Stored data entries
··········
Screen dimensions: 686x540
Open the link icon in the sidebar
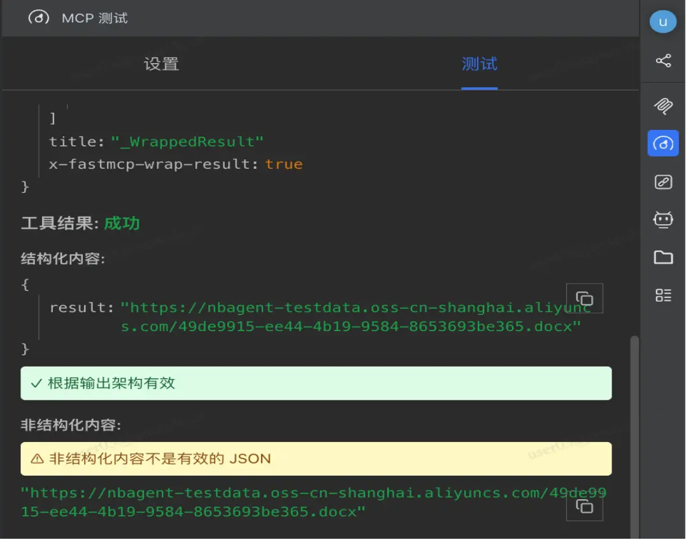pos(663,182)
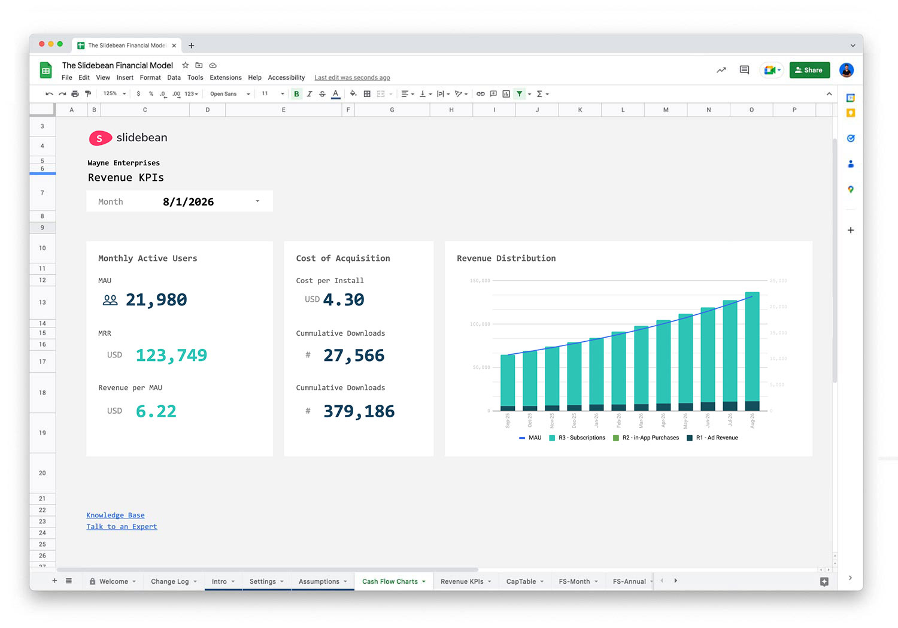Click the print icon in the toolbar
Image resolution: width=898 pixels, height=628 pixels.
point(75,94)
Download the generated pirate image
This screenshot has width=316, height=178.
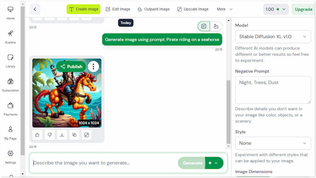pos(62,135)
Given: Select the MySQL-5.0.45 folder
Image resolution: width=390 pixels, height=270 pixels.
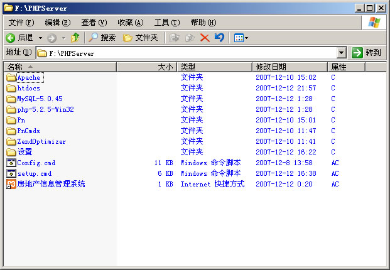Looking at the screenshot, I should [x=40, y=99].
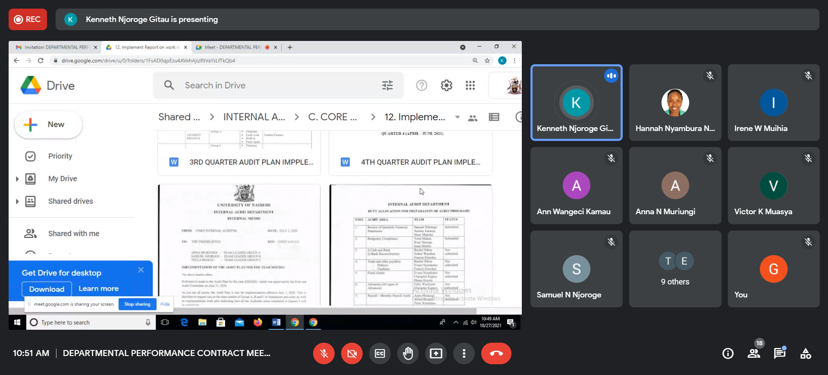828x375 pixels.
Task: Select Kenneth Njoroge Gitau's participant tile
Action: click(576, 103)
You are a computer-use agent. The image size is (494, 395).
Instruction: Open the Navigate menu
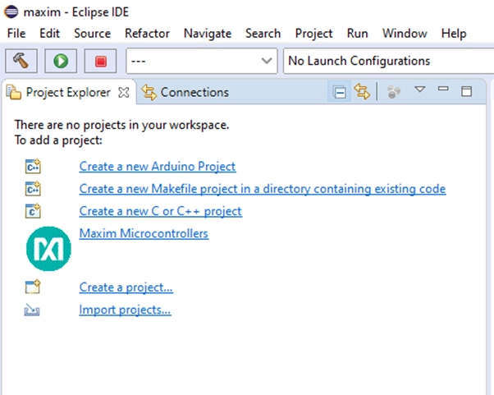tap(208, 34)
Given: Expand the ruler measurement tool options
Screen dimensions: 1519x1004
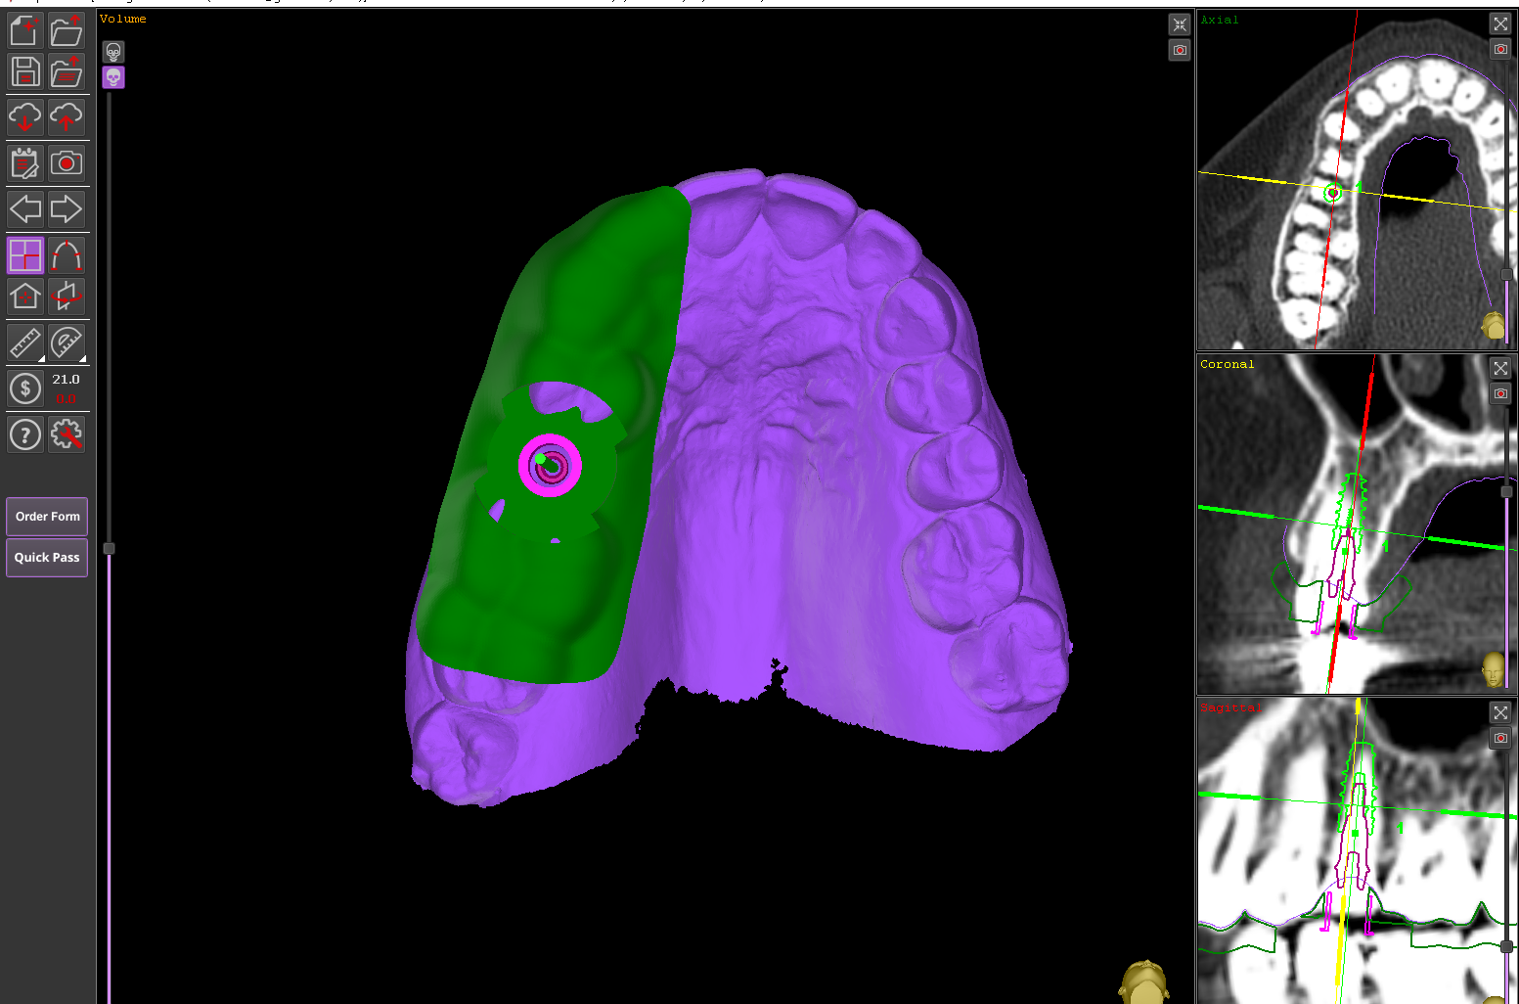Looking at the screenshot, I should pyautogui.click(x=25, y=343).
··········
#### [Exercise prompt]
Those lines of the records that contain the string "Given" should be identified and copied.

#### [Exercise response]
Given: Select the MySQL-5.0.45 folder
Given: Expand the ruler measurement tool options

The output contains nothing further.